Where have we been?! I’m sorry, reader, we’ve been out frolicking through fields of wildflowers, popping Zyrtec, fishing with a handsome boy, and slinging a lot of prime rib. These are not sufficient reasons to stop writing; I’m happy to report that Pal and I are currently scripting a pitch for a local magazine. Stay tuned!

I ran across Mary Oliver’s poem called the Sweetness of Dogs again today and was so moved, I have to share it with you:

“What do you say, Percy? I am thinking
of sitting out on the sand to watch
the moon rise. Full tonight.
So we go

and the moon rises, so beautiful it
makes me shudder, makes me think about
time and space, makes me take
measure of myself: one iota
pondering heaven. Thus we sit,

I thinking how grateful I am for the moon’s
perfect beauty and also, oh! How rich
it is to love the world. Percy, meanwhile,
leans against me and gazes up into
my face. As though I were
his perfect moon.”

Ah, to be our pup’s cynosure. That’ll make any cynicism from life fade away into the moonlight.

Palentine’s Day!

I inserted this loving photo of Big Pal Small Gal for Palentine’s Day.

IMG_20170319_112233

I then went to Dictionary.com to find out the word of the day, assuming it’d be something sweet and romantic because it’s the 14th of February.

But the word of the day is “ship.” Yep, as in ” a vessel, especially a large oceangoing one propelled by sails or engines.” So I’m going to jump ship on that and post about Pal’s new Greeting Card venture.

He’s been working hard–posing, captioning, cropping, Googling CSS solutions and then editing CSS, or getting his small gal to do what he’s not in the mood for; he runs a tight ship. We love the idea of having a small part in keeping snail mail alive.

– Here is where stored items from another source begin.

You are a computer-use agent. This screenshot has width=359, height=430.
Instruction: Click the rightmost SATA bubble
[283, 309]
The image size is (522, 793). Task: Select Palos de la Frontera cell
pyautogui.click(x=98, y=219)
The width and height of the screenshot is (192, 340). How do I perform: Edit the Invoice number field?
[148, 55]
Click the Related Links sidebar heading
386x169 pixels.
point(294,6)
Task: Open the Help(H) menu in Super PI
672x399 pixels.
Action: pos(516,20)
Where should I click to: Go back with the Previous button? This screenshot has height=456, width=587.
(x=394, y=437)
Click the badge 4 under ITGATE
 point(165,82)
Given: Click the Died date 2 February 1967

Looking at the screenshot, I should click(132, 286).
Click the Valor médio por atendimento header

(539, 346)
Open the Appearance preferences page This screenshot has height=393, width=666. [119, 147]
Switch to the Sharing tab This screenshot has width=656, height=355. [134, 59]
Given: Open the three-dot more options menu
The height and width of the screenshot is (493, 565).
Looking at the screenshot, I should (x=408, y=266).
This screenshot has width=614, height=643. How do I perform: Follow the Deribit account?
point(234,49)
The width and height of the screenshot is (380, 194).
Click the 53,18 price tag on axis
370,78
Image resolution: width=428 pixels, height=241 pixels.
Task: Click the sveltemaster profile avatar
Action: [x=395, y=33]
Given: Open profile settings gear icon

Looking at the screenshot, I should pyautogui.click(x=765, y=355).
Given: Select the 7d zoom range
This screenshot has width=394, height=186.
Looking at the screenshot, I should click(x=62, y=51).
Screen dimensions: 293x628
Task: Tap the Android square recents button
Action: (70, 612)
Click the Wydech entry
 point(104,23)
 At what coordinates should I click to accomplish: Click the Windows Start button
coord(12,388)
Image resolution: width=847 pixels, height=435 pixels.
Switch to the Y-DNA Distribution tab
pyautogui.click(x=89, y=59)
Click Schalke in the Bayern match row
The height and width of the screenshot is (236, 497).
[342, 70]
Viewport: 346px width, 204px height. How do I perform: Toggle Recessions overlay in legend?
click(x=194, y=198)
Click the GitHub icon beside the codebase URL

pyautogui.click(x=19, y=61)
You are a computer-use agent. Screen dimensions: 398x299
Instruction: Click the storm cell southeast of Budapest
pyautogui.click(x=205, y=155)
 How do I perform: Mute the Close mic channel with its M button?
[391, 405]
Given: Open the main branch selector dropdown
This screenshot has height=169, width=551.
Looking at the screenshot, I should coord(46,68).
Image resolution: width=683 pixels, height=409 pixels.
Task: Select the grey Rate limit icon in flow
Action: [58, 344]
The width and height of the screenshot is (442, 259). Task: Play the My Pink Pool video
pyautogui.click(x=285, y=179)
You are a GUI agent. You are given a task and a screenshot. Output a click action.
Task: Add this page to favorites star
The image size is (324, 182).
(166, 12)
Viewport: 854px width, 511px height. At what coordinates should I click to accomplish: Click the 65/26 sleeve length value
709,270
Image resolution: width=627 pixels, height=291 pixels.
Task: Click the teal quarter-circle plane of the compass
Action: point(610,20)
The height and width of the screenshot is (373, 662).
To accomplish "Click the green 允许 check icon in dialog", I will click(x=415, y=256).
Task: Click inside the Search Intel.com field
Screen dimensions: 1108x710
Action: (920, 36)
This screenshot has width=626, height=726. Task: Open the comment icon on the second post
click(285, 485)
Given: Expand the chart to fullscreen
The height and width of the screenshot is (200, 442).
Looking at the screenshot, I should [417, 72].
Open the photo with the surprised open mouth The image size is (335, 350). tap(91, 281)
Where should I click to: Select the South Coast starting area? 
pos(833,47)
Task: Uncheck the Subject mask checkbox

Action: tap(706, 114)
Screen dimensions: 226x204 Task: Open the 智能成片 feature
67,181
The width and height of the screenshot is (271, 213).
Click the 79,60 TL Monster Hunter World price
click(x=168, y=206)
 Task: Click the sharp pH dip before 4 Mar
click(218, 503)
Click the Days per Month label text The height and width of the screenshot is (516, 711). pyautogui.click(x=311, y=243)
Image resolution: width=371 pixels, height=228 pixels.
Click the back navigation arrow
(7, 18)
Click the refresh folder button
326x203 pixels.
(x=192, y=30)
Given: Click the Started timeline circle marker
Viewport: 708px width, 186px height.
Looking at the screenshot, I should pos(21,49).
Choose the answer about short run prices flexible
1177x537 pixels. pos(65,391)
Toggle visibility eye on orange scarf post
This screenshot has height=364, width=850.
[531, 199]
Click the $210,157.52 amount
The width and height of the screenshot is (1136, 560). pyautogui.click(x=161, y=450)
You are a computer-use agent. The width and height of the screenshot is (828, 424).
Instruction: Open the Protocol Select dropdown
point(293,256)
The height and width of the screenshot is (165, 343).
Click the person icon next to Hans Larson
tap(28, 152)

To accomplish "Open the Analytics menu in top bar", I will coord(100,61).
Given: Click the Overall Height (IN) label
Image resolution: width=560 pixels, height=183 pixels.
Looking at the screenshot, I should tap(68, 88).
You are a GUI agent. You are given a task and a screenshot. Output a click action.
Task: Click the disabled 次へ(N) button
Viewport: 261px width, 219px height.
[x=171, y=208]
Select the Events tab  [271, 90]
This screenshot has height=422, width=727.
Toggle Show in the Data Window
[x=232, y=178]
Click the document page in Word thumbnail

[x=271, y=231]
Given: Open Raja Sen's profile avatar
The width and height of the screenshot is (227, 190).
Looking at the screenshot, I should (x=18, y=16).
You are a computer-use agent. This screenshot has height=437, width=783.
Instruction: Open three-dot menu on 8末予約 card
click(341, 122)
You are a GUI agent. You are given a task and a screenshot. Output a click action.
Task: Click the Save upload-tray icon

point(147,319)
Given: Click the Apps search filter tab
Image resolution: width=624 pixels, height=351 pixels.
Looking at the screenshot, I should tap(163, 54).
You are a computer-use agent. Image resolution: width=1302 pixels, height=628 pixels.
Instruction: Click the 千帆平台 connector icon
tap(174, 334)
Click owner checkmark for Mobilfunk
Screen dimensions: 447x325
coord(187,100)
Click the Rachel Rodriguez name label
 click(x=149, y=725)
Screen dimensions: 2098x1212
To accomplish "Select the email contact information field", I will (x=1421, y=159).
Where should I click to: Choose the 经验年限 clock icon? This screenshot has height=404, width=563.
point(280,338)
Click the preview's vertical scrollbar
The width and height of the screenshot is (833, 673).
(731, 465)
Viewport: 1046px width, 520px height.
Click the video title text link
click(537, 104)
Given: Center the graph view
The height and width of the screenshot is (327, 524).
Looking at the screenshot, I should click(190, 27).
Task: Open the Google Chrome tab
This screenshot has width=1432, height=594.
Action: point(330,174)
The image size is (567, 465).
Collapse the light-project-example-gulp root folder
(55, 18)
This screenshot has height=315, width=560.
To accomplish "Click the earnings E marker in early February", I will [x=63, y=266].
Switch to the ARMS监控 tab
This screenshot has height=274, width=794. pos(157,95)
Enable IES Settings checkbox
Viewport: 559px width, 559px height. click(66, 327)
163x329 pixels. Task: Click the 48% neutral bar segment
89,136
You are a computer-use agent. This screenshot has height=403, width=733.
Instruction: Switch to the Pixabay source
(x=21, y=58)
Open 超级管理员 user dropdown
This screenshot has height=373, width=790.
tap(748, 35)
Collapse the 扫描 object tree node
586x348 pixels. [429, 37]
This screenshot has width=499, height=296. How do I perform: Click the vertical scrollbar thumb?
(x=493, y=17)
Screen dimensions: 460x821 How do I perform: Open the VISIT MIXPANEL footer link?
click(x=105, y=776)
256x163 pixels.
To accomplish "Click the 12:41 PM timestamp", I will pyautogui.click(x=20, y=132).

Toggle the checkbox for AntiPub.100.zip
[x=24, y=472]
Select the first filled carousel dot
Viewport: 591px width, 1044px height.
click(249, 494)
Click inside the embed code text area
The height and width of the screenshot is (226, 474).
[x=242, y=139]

Soo here it is!! Take a look: Pen Pal Greeting Cards

If you have any greeting card ideas for us, comment below or send us at email at penpalgreetingcards@gmail.com

P.S. I scrolled down on Dictionary.com and I stand corrected:

ship2

[ship] Slang.

noun
1. a romantic relationship between fictional characters, especially one that people discuss, write about, or take an interest in, whether or not the romance actually exists in the original book, show, etc.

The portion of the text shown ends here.